The Detroit Electric SP.01 two-seat all-electric roadster is Detroit Electric's first product and sales were originally scheduled to begin in the United States in August 2013 at a price starting at . Production was delayed because, as of August 2013, the company had not been able to secure an agreement for a manufacturing facility. The SP.01, like the Tesla Roadster, was to be built on a Lotus Elise aluminum chassis with carbon fiber body, and production was to be limited to 999 units. The SP.01 prototypes are being assembled in Europe. The commercial version was to have been built at a factory in Wayne County, Michigan, but Detroit Electric announced it would initially be built in the Netherlands. In June 2014 Detroit Electric announced that the SP.01 would be built in Royal Leamington Spa, England, with their Netherlands facility handling the sales and marketing side of the operation.

The SP.01 had a total weight of 2354 lb, a 150 kW electric motor mounted behind the passenger cabin that delivers 225 Nm of torque. The electric motor drives the rear wheels via a four-speed manual transmission, and a fifth and sixth gear ratios in the gearbox are redundant and available as an option.

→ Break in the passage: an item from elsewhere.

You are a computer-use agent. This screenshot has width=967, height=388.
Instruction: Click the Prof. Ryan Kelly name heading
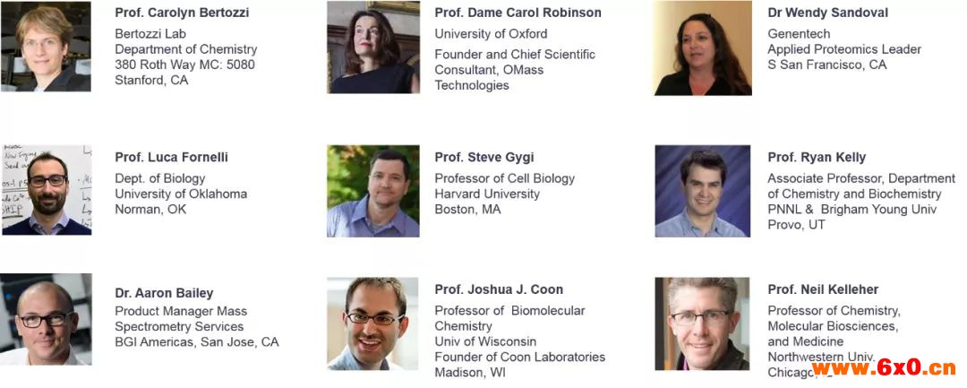click(x=817, y=158)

Top speed is 155 mph and its time from 0 to 100 km/h is 3.7 seconds, the same as the Tesla Roadster. The electric car was to have a 37 kWh lithium-polymer battery pack capable of delivering a range of 180 mi under the New European Driving Cycle (NEDC) standard. A 7.7 kWh home charging unit would fully charge the car in 4.3 hours, a charging through a standard 13A power source would take 8 hours.

The first production unit was exported to China in February 2016 to be used as a demonstrator. Volume production was planned to begin at the Leamington works later in 2017, as the first of a series of Detroit Electric models.

===Technology===
Unique to the SP.01 is its thermal management system, developed in-house by Detroit Electric. As opposed to liquid coolant, Detroit Electric has opted for conditioned air to cool and heat the battery pack as this not only lengthens the battery life, but also makes the entire drive system lighter and safer in the event of a crash. The SP.01 has a telemetry-link to the company's central portal for continuous monitoring of battery and powertrain condition.

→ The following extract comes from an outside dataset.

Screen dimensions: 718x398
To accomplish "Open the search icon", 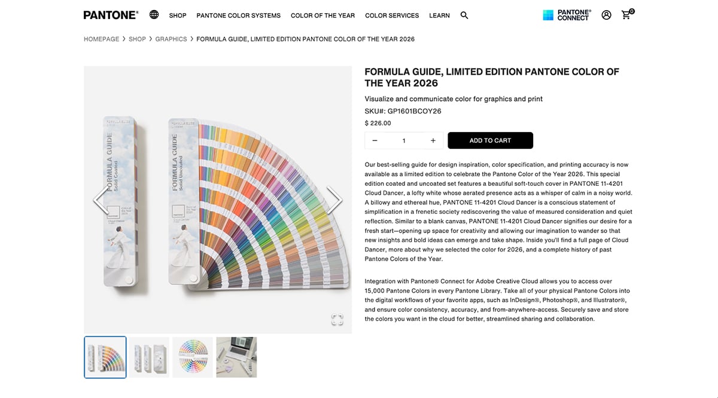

An Android application, the Smartphone Application Managed Infotainment (‘SAMI’), was to provide access to all auxiliary functions ranging from a music player, satellite navigation, regenerative braking adjustment and access to vehicle systems status, level of battery charge, range to recharge and other vehicle telemetry. Via GSM, SAMI would also be able to detect the vehicle location.

The SP.01 has bi-directional charging technology ('360 Powerback’) which can detect loss of inflow current and reverse feed to the home circuit. Charging other electric vehicles is also made possible with 360 Powerback (i.e. vehicle to vehicle).